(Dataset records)
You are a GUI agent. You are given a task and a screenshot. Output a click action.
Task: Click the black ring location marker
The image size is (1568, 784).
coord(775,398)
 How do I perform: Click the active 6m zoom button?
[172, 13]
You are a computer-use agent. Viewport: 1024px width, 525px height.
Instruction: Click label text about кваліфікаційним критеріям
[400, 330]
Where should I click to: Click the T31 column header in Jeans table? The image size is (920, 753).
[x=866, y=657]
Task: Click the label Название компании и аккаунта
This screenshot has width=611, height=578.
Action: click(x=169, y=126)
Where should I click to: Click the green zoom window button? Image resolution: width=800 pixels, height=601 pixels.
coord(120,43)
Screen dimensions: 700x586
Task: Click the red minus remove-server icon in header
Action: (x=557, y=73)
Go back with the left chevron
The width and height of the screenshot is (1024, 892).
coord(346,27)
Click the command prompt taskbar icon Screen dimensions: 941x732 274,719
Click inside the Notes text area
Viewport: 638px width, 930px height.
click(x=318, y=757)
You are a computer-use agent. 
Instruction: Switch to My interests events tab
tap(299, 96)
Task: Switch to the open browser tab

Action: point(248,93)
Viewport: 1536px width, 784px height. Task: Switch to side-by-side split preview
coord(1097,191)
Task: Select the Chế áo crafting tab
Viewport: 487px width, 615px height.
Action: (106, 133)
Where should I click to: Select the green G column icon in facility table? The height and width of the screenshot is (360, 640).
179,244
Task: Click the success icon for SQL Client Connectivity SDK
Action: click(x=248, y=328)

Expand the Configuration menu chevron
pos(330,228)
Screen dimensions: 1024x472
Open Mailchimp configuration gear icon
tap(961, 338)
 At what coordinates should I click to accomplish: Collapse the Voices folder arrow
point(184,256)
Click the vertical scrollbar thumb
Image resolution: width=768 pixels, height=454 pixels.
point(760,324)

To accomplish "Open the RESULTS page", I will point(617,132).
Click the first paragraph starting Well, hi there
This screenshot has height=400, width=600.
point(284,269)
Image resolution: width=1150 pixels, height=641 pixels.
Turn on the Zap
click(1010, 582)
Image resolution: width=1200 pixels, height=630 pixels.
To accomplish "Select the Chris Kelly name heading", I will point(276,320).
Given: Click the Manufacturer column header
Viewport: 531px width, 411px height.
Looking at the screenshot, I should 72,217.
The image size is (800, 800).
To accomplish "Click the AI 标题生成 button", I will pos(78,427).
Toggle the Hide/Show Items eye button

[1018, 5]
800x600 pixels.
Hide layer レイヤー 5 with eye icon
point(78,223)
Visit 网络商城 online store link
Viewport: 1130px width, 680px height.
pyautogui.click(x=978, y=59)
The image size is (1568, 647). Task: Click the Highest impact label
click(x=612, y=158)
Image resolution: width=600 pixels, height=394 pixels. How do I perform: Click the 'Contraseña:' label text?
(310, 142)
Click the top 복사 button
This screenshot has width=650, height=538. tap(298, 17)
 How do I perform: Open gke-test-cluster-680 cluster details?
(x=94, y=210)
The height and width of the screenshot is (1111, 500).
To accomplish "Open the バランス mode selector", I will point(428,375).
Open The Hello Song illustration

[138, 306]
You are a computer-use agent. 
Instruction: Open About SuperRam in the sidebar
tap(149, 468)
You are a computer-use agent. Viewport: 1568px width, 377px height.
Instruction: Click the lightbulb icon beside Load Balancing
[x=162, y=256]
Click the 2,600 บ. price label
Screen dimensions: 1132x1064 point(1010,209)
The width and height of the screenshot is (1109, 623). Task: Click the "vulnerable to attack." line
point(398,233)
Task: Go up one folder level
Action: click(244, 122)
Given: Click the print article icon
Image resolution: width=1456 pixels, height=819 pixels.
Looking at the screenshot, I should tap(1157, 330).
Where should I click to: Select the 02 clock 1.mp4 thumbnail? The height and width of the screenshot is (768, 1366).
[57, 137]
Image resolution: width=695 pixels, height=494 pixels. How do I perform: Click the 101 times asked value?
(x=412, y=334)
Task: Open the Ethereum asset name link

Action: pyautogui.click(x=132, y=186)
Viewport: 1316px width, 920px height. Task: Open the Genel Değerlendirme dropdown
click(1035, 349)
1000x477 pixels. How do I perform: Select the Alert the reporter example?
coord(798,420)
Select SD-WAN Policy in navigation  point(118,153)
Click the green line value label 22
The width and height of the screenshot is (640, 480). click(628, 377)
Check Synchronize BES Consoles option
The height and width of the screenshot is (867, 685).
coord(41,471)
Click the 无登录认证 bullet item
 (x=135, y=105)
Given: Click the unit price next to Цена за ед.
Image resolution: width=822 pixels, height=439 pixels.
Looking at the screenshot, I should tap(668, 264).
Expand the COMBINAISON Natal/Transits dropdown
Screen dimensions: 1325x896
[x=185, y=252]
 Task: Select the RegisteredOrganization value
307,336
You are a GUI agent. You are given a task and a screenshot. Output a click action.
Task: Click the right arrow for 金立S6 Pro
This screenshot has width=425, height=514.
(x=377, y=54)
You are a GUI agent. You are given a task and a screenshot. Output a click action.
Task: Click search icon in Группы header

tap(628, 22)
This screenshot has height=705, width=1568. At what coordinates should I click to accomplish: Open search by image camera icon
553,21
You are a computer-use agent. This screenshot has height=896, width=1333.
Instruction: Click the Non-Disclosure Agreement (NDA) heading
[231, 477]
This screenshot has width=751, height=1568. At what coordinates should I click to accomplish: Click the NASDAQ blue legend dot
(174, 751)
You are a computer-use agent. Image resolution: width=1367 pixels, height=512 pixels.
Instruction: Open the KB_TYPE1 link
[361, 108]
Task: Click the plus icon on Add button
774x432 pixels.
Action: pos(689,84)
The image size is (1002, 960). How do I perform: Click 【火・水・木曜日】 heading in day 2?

§ WORK REQUIRED
Reproduce every entry above so that each one matches its source exactly.

§ PROBLEM SOLUTION
You are a GUI agent. You are given a task and a screenshot. Output a click action.
Task: Click the black ring location marker
The image size is (1568, 784).
coord(775,398)
 How do I perform: Click the active 6m zoom button?
[172, 13]
You are a computer-use agent. Viewport: 1024px width, 525px height.
Instruction: Click label text about кваліфікаційним критеріям
[400, 330]
Where should I click to: Click the T31 column header in Jeans table? The image size is (920, 753).
[x=866, y=657]
Task: Click the label Название компании и аккаунта
This screenshot has width=611, height=578.
Action: click(x=169, y=126)
Where should I click to: Click the green zoom window button? Image resolution: width=800 pixels, height=601 pixels.
coord(120,43)
Screen dimensions: 700x586
Task: Click the red minus remove-server icon in header
Action: (x=557, y=73)
Go back with the left chevron
The width and height of the screenshot is (1024, 892).
coord(346,27)
Click the command prompt taskbar icon Screen dimensions: 941x732 274,719
Click inside the Notes text area
Viewport: 638px width, 930px height.
click(x=318, y=757)
You are a computer-use agent. 
Instruction: Switch to My interests events tab
tap(299, 96)
Task: Switch to the open browser tab

Action: point(248,93)
Viewport: 1536px width, 784px height. Task: Switch to side-by-side split preview
coord(1097,191)
Task: Select the Chế áo crafting tab
Viewport: 487px width, 615px height.
Action: (106, 133)
Where should I click to: Select the green G column icon in facility table? The height and width of the screenshot is (360, 640).
179,244
Task: Click the success icon for SQL Client Connectivity SDK
Action: click(x=248, y=328)

Expand the Configuration menu chevron
pos(330,228)
Screen dimensions: 1024x472
Open Mailchimp configuration gear icon
tap(961, 338)
 At what coordinates should I click to accomplish: Collapse the Voices folder arrow
point(184,256)
Click the vertical scrollbar thumb
Image resolution: width=768 pixels, height=454 pixels.
point(760,324)

To accomplish "Open the RESULTS page", I will point(617,132).
Click the first paragraph starting Well, hi there
This screenshot has height=400, width=600.
point(284,269)
Image resolution: width=1150 pixels, height=641 pixels.
Turn on the Zap
click(1010, 582)
Image resolution: width=1200 pixels, height=630 pixels.
To accomplish "Select the Chris Kelly name heading", I will point(276,320).
Given: Click the Manufacturer column header
Viewport: 531px width, 411px height.
Looking at the screenshot, I should 72,217.
The image size is (800, 800).
To accomplish "Click the AI 标题生成 button", I will pos(78,427).
Toggle the Hide/Show Items eye button

[1018, 5]
800x600 pixels.
Hide layer レイヤー 5 with eye icon
point(78,223)
Visit 网络商城 online store link
Viewport: 1130px width, 680px height.
pyautogui.click(x=978, y=59)
The image size is (1568, 647). Task: Click the Highest impact label
click(x=612, y=158)
Image resolution: width=600 pixels, height=394 pixels. How do I perform: Click the 'Contraseña:' label text?
(310, 142)
Click the top 복사 button
This screenshot has width=650, height=538. tap(298, 17)
 How do I perform: Open gke-test-cluster-680 cluster details?
(x=94, y=210)
The height and width of the screenshot is (1111, 500).
To accomplish "Open the バランス mode selector", I will point(428,375).
Open The Hello Song illustration

[138, 306]
You are a computer-use agent. 
Instruction: Open About SuperRam in the sidebar
tap(149, 468)
You are a computer-use agent. Viewport: 1568px width, 377px height.
Instruction: Click the lightbulb icon beside Load Balancing
[x=162, y=256]
Click the 2,600 บ. price label
Screen dimensions: 1132x1064 point(1010,209)
The width and height of the screenshot is (1109, 623). Task: Click the "vulnerable to attack." line
point(398,233)
Task: Go up one folder level
Action: click(244, 122)
Given: Click the print article icon
Image resolution: width=1456 pixels, height=819 pixels.
Looking at the screenshot, I should tap(1157, 330).
Where should I click to: Select the 02 clock 1.mp4 thumbnail? The height and width of the screenshot is (768, 1366).
[57, 137]
Image resolution: width=695 pixels, height=494 pixels. How do I perform: Click the 101 times asked value?
(x=412, y=334)
Task: Open the Ethereum asset name link

Action: pyautogui.click(x=132, y=186)
Viewport: 1316px width, 920px height. Task: Open the Genel Değerlendirme dropdown
click(1035, 349)
1000x477 pixels. How do I perform: Select the Alert the reporter example?
coord(798,420)
Select SD-WAN Policy in navigation  point(118,153)
Click the green line value label 22
The width and height of the screenshot is (640, 480). click(628, 377)
Check Synchronize BES Consoles option
The height and width of the screenshot is (867, 685).
coord(41,471)
Click the 无登录认证 bullet item
 (x=135, y=105)
Given: Click the unit price next to Цена за ед.
Image resolution: width=822 pixels, height=439 pixels.
Looking at the screenshot, I should tap(668, 264).
Expand the COMBINAISON Natal/Transits dropdown
Screen dimensions: 1325x896
[x=185, y=252]
 Task: Select the RegisteredOrganization value
307,336
You are a GUI agent. You are given a task and a screenshot. Output a click action.
Task: Click the right arrow for 金立S6 Pro
This screenshot has width=425, height=514.
(x=377, y=54)
You are a GUI agent. You are given a task and a screenshot. Output a click action.
Task: Click search icon in Группы header

tap(628, 22)
This screenshot has height=705, width=1568. At what coordinates should I click to accomplish: Open search by image camera icon
553,21
You are a computer-use agent. This screenshot has height=896, width=1333.
Instruction: Click the Non-Disclosure Agreement (NDA) heading
[231, 477]
This screenshot has width=751, height=1568. At what coordinates should I click to accomplish: Click the NASDAQ blue legend dot
(174, 751)
You are a computer-use agent. Image resolution: width=1367 pixels, height=512 pixels.
Instruction: Open the KB_TYPE1 link
[361, 108]
Task: Click the plus icon on Add button
774x432 pixels.
Action: pos(689,84)
The image size is (1002, 960). How do I perform: Click 【火・水・木曜日】 heading in day 2?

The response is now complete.